Storm in a teacup - probably fixed in a matter of days and trivial compared to many of the bugs and poor security practices many companies and users have.
What on Earth is more trivial than being able to wake up a locked device without knowing the password?
Whats more trivial? Oh I don't know...
possibly the numerous amount of malware infested freebee apps that haunt the -quite frankly dangerous- Android Marketplace.
You know, the ones that nick your bank account details, passwords and credit card numbers. Thats possibly more trivial.
It's not a big issue
Honestly, it's a consumer device with ease of use first and security some way behind. It's a single user environment so security is never going to be that hot.
You might think it's a consumer device. Unfortunately I doubt many senior managers will agree with you.

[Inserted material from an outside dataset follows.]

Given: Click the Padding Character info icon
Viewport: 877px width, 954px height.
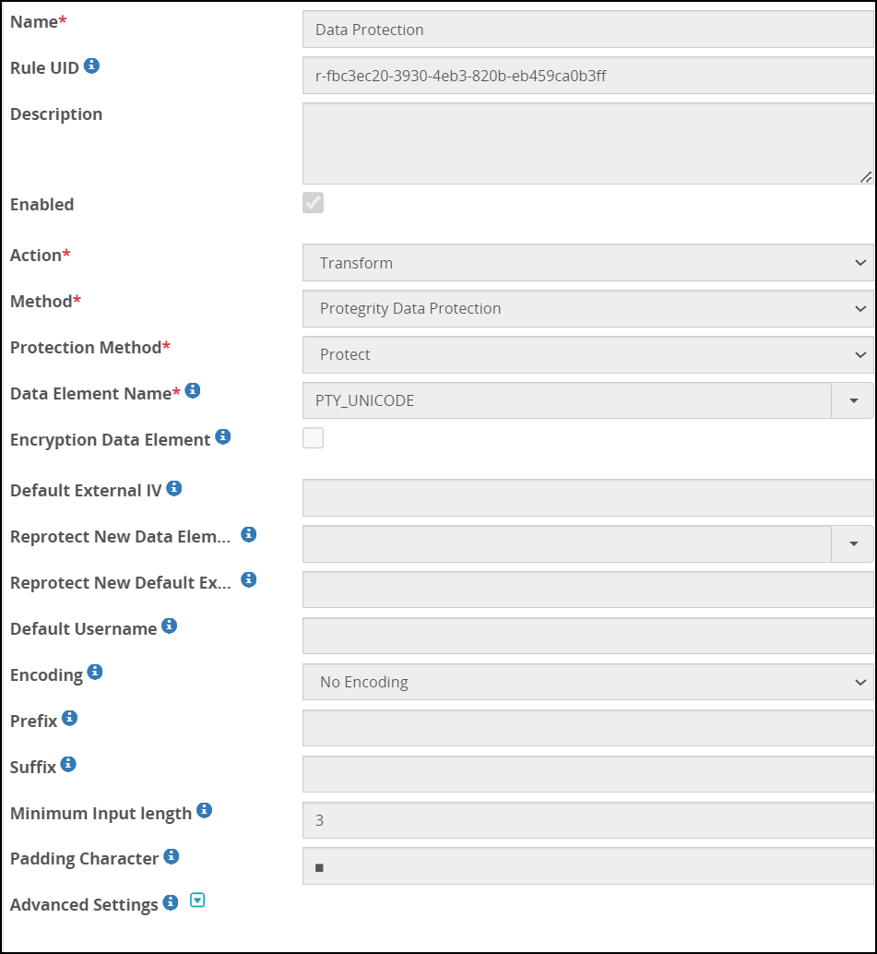Looking at the screenshot, I should pos(171,857).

Senior management like their toys and want to use them for corporate tasks and the IT department never have the power to tell them no.
I know, I know
I'm one of the people telling them No (or at least what they can and can't do).
Where is iSecure?
Apple really are embarrassing when it comes to security, especially when you consider that they're built on a BSD heritage.

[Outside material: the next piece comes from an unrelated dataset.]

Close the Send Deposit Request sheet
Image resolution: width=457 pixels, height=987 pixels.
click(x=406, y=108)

The changes are obviously all fluff and no substance, like the girl that looks great but struggles to add 2+2.
"Those saying 'it's not a big issue' - it may not be for you, or for private users, but for corporate data protection the issue is more that the hole is there at all, rather than whether the hole is used or not."

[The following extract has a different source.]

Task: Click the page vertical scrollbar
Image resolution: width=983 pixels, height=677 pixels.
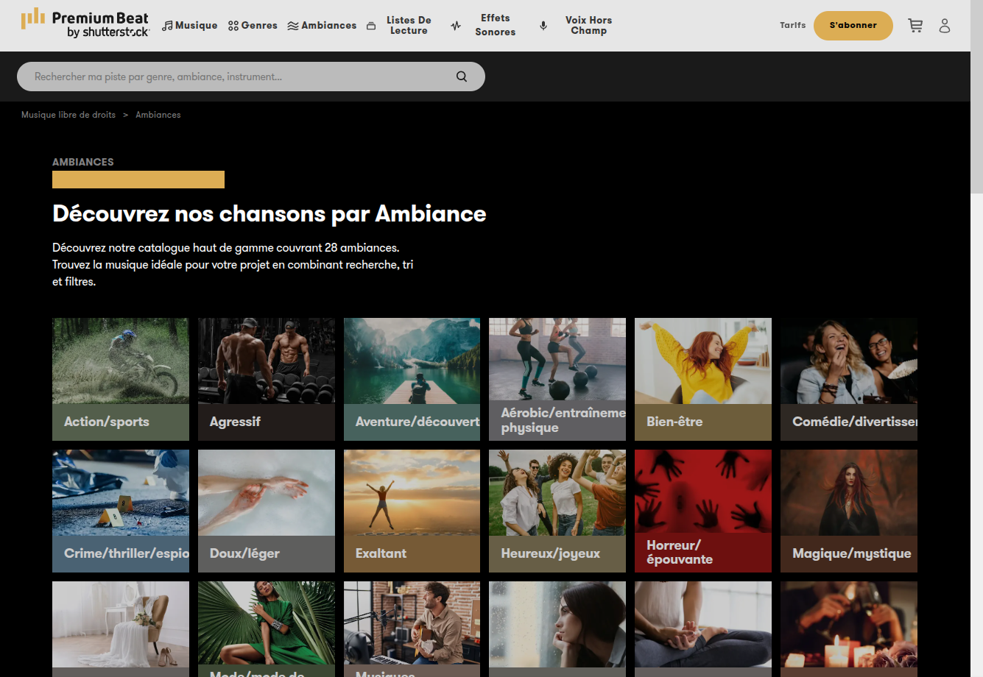Action: click(x=976, y=96)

Didn't you see this previous post:
"Just press the home button before closing or turn 'iPad Cover Lock / Unlock' off for now in Settings > General."
Frankly with most users setting the password to 5555 or 0000 or 1234 it's unlikely to be a big issue (when of course that would give them access to the whole device and not just your Angry Birds / home screen etc.).
People make out as if this is a mega issue when not educating users about proper security - i.e. not allowing unauthorised access in the first place or setting a decent password.
Plus it will be fixed and probably pretty quickly.
How many people do not use password protected / encrypted USB drives?
It just wo.. Wait, what? You're shitting me? You're not? Scratch that...
Settings -> General -> iPad Cover Lock/Unlock
Set to Off, wait for patch.
Tricky one that.
I bet Apple have a patent on this and will sue the ass off anyone who dares consider implementing a security flaw. Or.. maybe they missed the opportunity and there is an opening (prior art being completely missing from the US patent system) for Samsung to patent security flaws then force Apple to drop their suits on the Galaxys. They only need to wait 5 weeks for Apple to fail yet again on the security front.
Sure, there are many ways to prevent this issue; but at the end of the day it is still an issue. Systems security is paid to prevent problems (forecast them, if you will).
In hindsight there is ALWAYS a way to get into any system/product. If your job is to PROTECT something & your measures have been found failing then it's on the Sec.
People poke holes in any/everything and at the end of the day someone has to pay for those decisions. Don't blame Micosoft or Apple. The persons that decided easy vs secure & thought they were taking the easy route are to blame.
Look to the Admins and their greasy, "keep my job because I deserve it" attitude. Truly secure products do exist, but they don't dominate the "fandom" entry level staff. Real security means people telling their bosses, staff, etc NO. That's where most IT folks fall down. They're not interested in security, or even their jobs, they just don't have the stones to say no.